Utility of progranulin and serum leukocyte protease inhibitor as diagnostic and prognostic biomarkers in ovarian cancer

Abstract

Background: Epithelial ovarian cancer (EOC) is the fifth leading cause of cancer-related death in females and leading gynecologic cause of cancer-related death. Despite the identification of a number of serum biomarkers, methods to identify early-stage disease and predict prognosis remain scarce. We have evaluated two biologically connected serum biomarkers, serum leukocyte protease inhibitor (SLPI) and progranulin (PGRN).

Methods: Two-hundred frozen plasma samples were acquired from the Mayo Clinic Biospecimen Repository for Ovarian Cancer Research.

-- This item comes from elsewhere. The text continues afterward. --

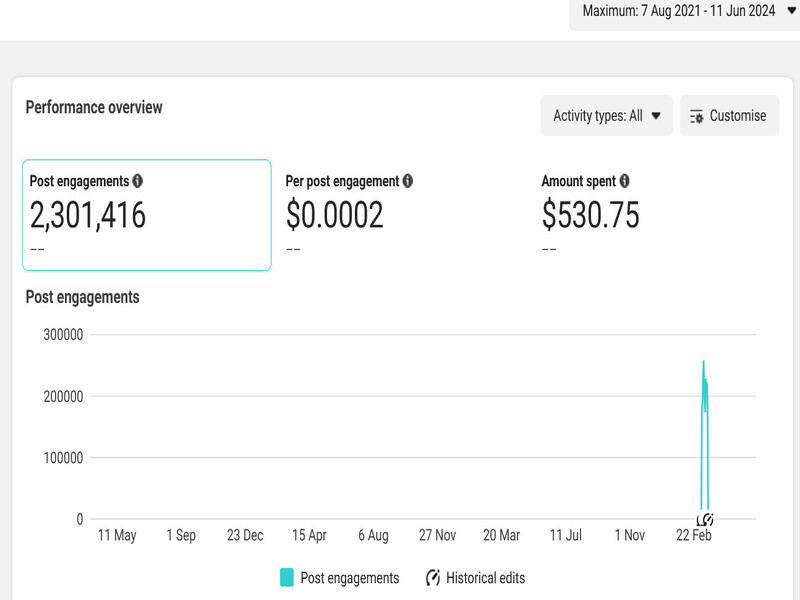Click info icon beside Amount spent
800x600 pixels.
point(624,182)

Samples were obtained from 50 patients with benign conditions, 50 with American Joint Committee on Cancer (AJCC) stage I and II EOC, and 100 with AJCC stage III and IV EOC. Samples were obtained before surgical resection of a mass and were analyzed for absolute levels of SLPI and PGRN using ELISA assays. Receiver-operator characteristic curves were generated for SLPI and PGRN. Median follow-up was 48 months.

Results: Absolute levels of SLPI were significantly elevated in patients with EOC compared with benign disease and predicted the presence of EOC (AUC of 0.812; P = 0.04); SLPI remained elevated in the subset of patients with normal CA-125. PGRN levels were not significantly increased in patients with early-stage or late-stage EOC as a whole, but an increase in PGRN levels was associated with decreased overall survival in advanced EOC.

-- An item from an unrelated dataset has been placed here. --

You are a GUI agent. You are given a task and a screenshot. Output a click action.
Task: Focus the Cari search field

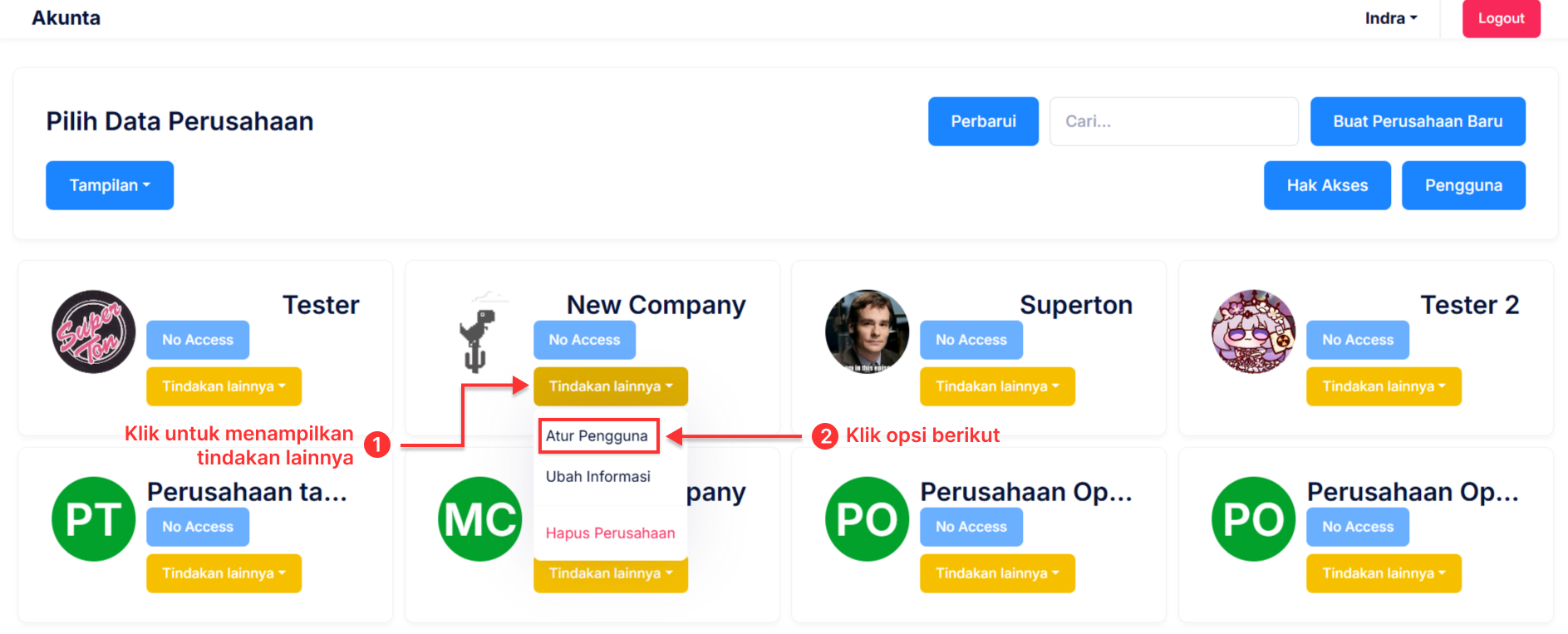point(1173,121)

Conclusions: SLPI levels are elevated in EOC, and SLPI shows promise as a diagnostic biomarker for patients with both elevated and normal CA-125 levels. An increase in PGRN is associated with decreased overall survival.

Impact: SLPI is elevated in EOC and warrants investigation in a screening study in women at risk for EOC.

Figure 1

Jit-plots showing the range of plasma concentrations of SLPI (A) and PGRN (B). Absolute levels of SLPI were significantly higher in both early stage and advanced stage EOC patients relative to control patients. There was no significant difference in PGRN levels between groups.

Figure 2

Receiver-operator curves for both SLPI (A) and PGRN (B). SLPI demonstrated good predictive ability for EOC, with an area under the curve (AUC) of 0.812 for ovarian cancer patients versus controls; PGRN demonstrated poor predictive ability, with an AUC of 0.535. SLPI retained its ability to predict the presence of EOC in patients with normal (< 35 U/ml) CA-125 levels (C), with an AUC of 0.760.

Figure 3

Smoothing spline showing the nature of association between serum concentration and overall survival across the range of observed values for PGRN.